Canonical Regularisation of Wide Feature-Learning Neural Networks

Wide neural networks in the feature-learning regime drive modern deep learning, and yet they remain far less studied than their kernel-regime counterparts. We consider a critical yet under-explored difference between these two regimes: the regulariser and prior implied by gradient flow training. This canonical regularisation property is well-studied in kernel regime networks -- of all the infinite global minima, gradient flow selects exactly the vanishing ridge solution -- and underpins the celebrated NN-GP correspondence, precisely allowing the modelling of noise during training. However, we prove ridge regularisation biases gradient flow in feature-learning regime networks, even in the infinitesimal limit of vanishing regularisation. Over training, ridge distorts the inductive bias of the network, with a particular damage done to pretrained networks where the implicit prior is informative. We resolve this by axiomatising the canonical regulariser as a regime-agnostic function-space energy and lift, which uniquely identifies ridge in the kernel regime, and crucially generalises to the feature-learning regime. By studying the Riemannian geometry of feature-learning networks, we derive geodesic ridge from our framework, generalising ridge to the feature-learning regime. Correspondingly, we prove the canonical function-space prior is a Riemannian Gibbs Process, generalising the more familiar Gaussian Process. As a practical contribution, we propose arc ridge as a minimax-robust, scalable surrogate to geodesic ridge, revealing a deep relationship between early stopping and canonical regularisation across learning regimes. Finally, we demonstrate the consequences of our theory empirically on both image processing and NLP transfer-learning problems.

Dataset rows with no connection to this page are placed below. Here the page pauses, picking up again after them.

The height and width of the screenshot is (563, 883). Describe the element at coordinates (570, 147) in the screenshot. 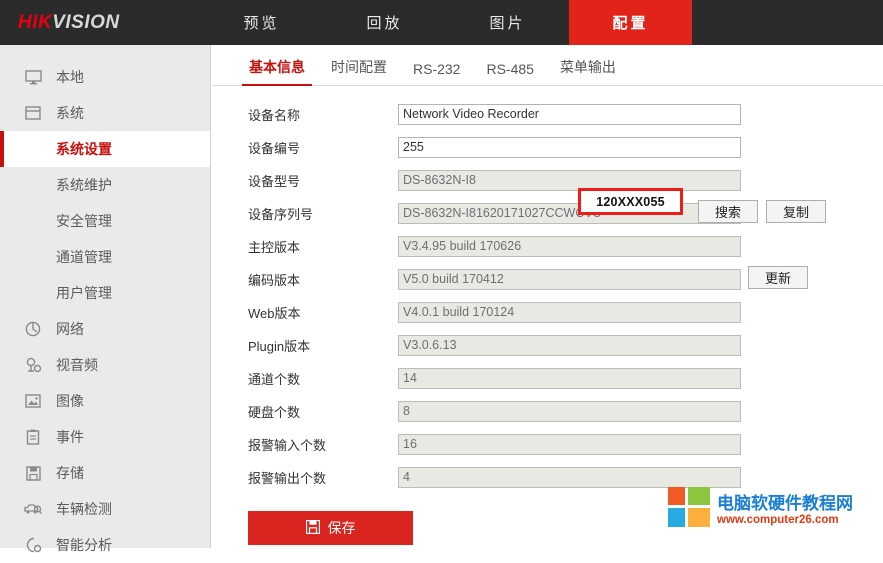

I see `device-number-input: 255` at that location.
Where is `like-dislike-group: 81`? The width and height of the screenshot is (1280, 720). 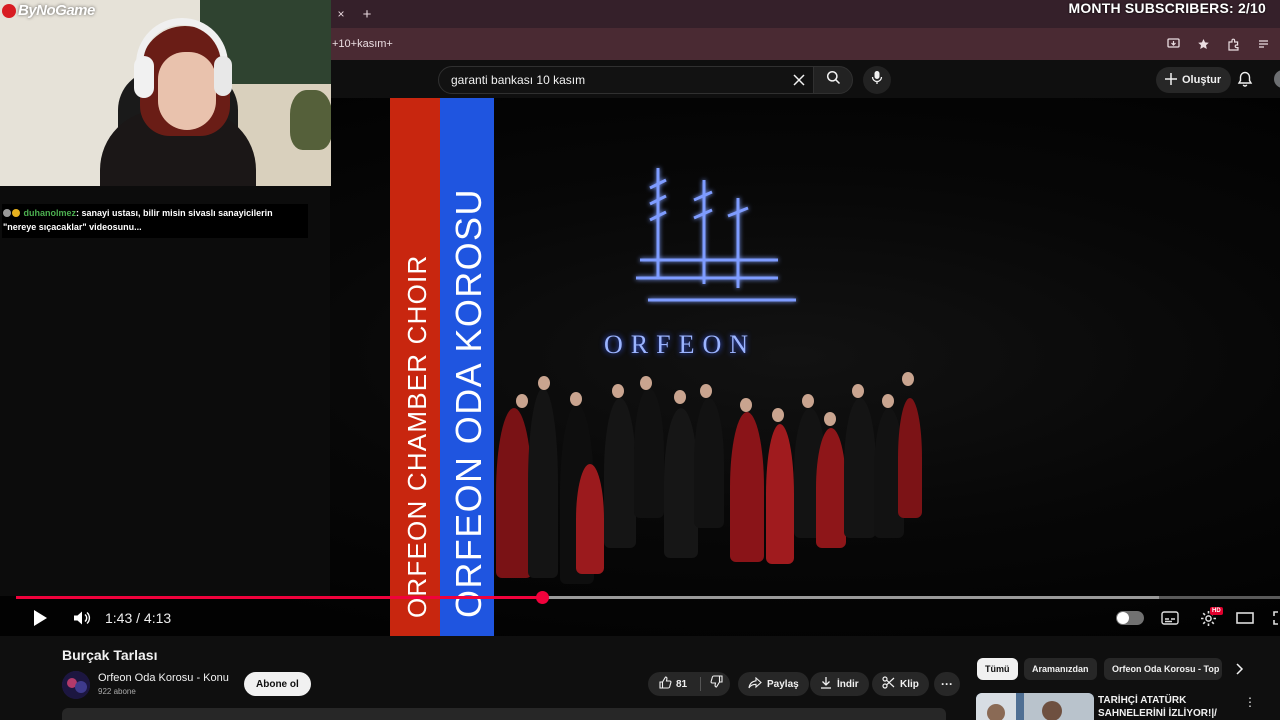 like-dislike-group: 81 is located at coordinates (689, 684).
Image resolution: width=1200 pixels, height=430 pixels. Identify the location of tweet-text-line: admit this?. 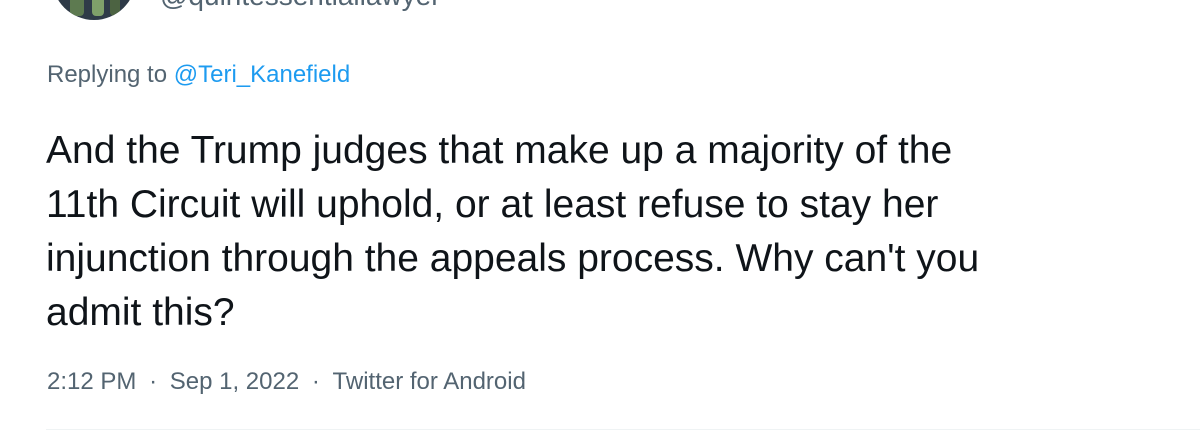
(140, 312).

翻译：在特征学习机制中运行的宽神经网络驱动着现代深度学习，然而与核机制网络相比，这类网络的研究仍远不充分。我们关注这两个机制间一个关键但尚未充分探索的差异：由梯度流训练所隐含的正则化器与先验。这种规范正则化性质在核机制网络中已得到充分研究——在所有无穷全局极小值中，梯度流恰好选择消失岭解——并且这一性质支撑着著名的NN-GP对应关系，精确允许对训练过程中噪声的建模。然而，我们证明岭正则化会使特征学习机制网络中的梯度流产生偏差，即便在正则化趋近于零的无穷小极限下也是如此。在训练过程中，岭会扭曲网络的归纳偏置，对隐式先验包含信息的预训练网络造成特别损害。我们将规范正则化器公理化定义为与机制无关的函数空间能量和提升算子，该定义在核机制下唯一确定岭正则化，并关键性地推广至特征学习机制。通过研究特征学习网络的黎曼几何，我们从该框架推导出测地岭，将岭正则化推广至特征学习机制。相应地，我们证明规范函数空间先验是黎曼吉布斯过程，推广了更常见的高斯过程。作为实践贡献，我们提出弧岭作为测地岭的极小极大鲁棒可扩展替代方案，揭示了不同学习机制下早停与规范正则化之间的深层关系。最后，我们在图像处理和自然语言处理迁移学习问题上通过实验验证了理论结论。